Reading passage.
Yes, prolonged baking (or even letting the bread cool down in the turned off oven instead of taking it out) will dry out the bread. I can confirm it from my own experience.
I doubt the idea that the internal temeprature will keep down at 212 F. This is true of water in a bowl, but the moisture within the bread is not a puddle of water. It could turn to vapor (which can easily get hotter), in theory it could superheat (although I don't imagine that happening in bread), etc. And even if the water itself stays at 212 F, this is no reason for the solids to keep at that temperature, the water will cool them somewhat but not to the point of full equilibrium.
And even if the temperature would keep at 212 F, this is no reason to assume that this would prevent the bread from drying out. Starch gelatinization is a complex process, which goes at different speeds at different temperatures, and the water itself, if kept in equilibrium at 212 F, will be slowly turning to vapor, and this vapor will be slowly evaporating from the bread.
Bread with very dark crust is not made by prolonged baking, professionally it is made in higher temperature ovens, and with some additions to the dough (malting enzymes). If you try to use prolonged baking instead, you may get darker crust, but you cannot avoid drier bread then. I have not read any of the sources you reference, and tend to bake my bread by the oldschool books, this means removing it when the internal temperature reaches somewhere between 96 and 98 C.
I have never connected a shiny interior to full gelatinization, for me it tends to happen when I have higher gluten content. Maybe there is some connection, but if yes, I am not aware of it.

Material shown.
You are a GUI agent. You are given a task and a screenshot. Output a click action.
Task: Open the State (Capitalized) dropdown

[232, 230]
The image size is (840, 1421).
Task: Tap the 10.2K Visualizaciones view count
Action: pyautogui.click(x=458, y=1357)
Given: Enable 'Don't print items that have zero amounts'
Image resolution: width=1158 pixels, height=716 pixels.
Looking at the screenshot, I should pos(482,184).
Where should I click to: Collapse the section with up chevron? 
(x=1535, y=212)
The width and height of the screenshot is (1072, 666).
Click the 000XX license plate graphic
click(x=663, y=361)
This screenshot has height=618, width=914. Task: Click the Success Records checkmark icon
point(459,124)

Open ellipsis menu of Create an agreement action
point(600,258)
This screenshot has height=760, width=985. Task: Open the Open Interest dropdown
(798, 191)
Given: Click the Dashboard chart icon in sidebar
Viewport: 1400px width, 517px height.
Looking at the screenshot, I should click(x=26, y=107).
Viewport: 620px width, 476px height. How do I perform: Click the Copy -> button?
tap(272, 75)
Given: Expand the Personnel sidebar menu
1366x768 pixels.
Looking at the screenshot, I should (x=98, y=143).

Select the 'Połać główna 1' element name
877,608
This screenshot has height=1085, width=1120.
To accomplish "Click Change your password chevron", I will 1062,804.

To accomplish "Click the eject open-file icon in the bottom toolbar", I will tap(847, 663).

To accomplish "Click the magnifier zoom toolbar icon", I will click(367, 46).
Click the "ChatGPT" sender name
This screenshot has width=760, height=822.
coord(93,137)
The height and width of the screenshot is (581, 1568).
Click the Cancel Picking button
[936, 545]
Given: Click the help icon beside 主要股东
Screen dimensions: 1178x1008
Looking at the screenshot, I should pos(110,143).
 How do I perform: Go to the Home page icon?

Things to do.
• A. Render into Spanish this sentence from the passage on baking bread: "I have never connected a shiny interior to full gelatinization, for me it tends to happen when I have higher gluten content."
• B. Reproduce word for word the portion of the passage on baking bread that opens with the words containing "I doubt the" and closes with "from the bread.".

Solutions.
• A. Nunca he relacionado un interior brillante con la gelatinización completa; para mí suele ocurrir cuando tengo un mayor contenido de gluten.

• B.
I doubt the idea that the internal temeprature will keep down at 212 F. This is true of water in a bowl, but the moisture within the bread is not a puddle of water. It could turn to vapor (which can easily get hotter), in theory it could superheat (although I don't imagine that happening in bread), etc. And even if the water itself stays at 212 F, this is no reason for the solids to keep at that temperature, the water will cool them somewhat but not to the point of full equilibrium.
And even if the temperature would keep at 212 F, this is no reason to assume that this would prevent the bread from drying out. Starch gelatinization is a complex process, which goes at different speeds at different temperatures, and the water itself, if kept in equilibrium at 212 F, will be slowly turning to vapor, and this vapor will be slowly evaporating from the bread.